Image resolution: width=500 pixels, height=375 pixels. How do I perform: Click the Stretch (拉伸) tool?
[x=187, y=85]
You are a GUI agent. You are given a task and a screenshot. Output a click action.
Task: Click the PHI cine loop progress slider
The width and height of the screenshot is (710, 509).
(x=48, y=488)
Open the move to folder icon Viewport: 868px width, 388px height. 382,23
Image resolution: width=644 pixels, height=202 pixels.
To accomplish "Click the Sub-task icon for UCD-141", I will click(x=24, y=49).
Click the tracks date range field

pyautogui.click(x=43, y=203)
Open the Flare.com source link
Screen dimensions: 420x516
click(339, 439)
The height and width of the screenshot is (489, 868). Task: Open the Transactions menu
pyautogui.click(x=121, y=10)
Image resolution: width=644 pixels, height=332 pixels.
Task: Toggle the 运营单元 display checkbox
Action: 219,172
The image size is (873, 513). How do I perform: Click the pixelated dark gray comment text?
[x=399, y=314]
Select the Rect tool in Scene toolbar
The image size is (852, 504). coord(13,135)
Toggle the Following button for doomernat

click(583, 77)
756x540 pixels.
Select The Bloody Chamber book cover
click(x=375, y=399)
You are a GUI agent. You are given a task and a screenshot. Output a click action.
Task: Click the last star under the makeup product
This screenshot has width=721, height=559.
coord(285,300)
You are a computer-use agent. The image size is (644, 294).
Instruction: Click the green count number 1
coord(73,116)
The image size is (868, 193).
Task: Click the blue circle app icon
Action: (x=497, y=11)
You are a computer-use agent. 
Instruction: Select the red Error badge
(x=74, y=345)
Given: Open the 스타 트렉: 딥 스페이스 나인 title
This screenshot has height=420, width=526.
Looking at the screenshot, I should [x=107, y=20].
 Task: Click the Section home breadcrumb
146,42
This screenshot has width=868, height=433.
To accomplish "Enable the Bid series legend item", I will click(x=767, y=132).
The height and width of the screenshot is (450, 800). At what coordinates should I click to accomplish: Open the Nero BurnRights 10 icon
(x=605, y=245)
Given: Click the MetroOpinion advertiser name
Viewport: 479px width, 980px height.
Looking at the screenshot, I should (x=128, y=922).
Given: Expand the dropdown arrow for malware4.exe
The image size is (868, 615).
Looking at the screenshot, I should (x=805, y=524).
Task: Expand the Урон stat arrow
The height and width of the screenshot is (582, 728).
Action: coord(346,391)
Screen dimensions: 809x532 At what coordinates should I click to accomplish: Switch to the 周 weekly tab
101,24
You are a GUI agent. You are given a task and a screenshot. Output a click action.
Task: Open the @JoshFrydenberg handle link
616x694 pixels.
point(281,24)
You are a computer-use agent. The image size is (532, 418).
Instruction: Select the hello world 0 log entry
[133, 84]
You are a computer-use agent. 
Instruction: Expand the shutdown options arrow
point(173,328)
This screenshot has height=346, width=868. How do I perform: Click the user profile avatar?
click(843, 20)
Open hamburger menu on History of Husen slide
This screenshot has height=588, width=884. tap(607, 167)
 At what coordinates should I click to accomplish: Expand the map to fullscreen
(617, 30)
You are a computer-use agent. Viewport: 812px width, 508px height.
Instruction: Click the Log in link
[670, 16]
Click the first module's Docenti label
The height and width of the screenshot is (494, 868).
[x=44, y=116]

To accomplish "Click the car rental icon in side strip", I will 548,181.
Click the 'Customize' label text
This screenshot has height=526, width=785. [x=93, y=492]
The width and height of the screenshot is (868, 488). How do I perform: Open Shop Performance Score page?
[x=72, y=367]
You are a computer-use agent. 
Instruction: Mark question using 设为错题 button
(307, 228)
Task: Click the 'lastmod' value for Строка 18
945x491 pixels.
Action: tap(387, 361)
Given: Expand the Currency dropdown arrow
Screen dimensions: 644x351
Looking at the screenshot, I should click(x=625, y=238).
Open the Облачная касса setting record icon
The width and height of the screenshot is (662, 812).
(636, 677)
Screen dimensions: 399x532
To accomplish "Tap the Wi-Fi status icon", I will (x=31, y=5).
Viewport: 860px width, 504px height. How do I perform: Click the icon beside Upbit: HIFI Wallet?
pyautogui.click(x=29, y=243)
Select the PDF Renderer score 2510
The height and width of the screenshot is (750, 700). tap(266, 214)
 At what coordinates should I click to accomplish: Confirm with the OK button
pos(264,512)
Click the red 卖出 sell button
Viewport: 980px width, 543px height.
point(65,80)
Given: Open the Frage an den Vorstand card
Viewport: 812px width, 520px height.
:::
■ **PROBLEM DESCRIPTION**: The reply should consist solely of the lines above from the one that has "The image size is (868, 615)." through the one that has "You are a computer-use agent. The image size is (532, 418).", reproduced exactly.

■ **ANSWER TO THIS TASK**:
The image size is (868, 615).
Looking at the screenshot, I should (x=805, y=524).
Task: Expand the Урон stat arrow
The height and width of the screenshot is (582, 728).
Action: coord(346,391)
Screen dimensions: 809x532 At what coordinates should I click to accomplish: Switch to the 周 weekly tab
101,24
You are a GUI agent. You are given a task and a screenshot. Output a click action.
Task: Open the @JoshFrydenberg handle link
616x694 pixels.
point(281,24)
You are a computer-use agent. The image size is (532, 418).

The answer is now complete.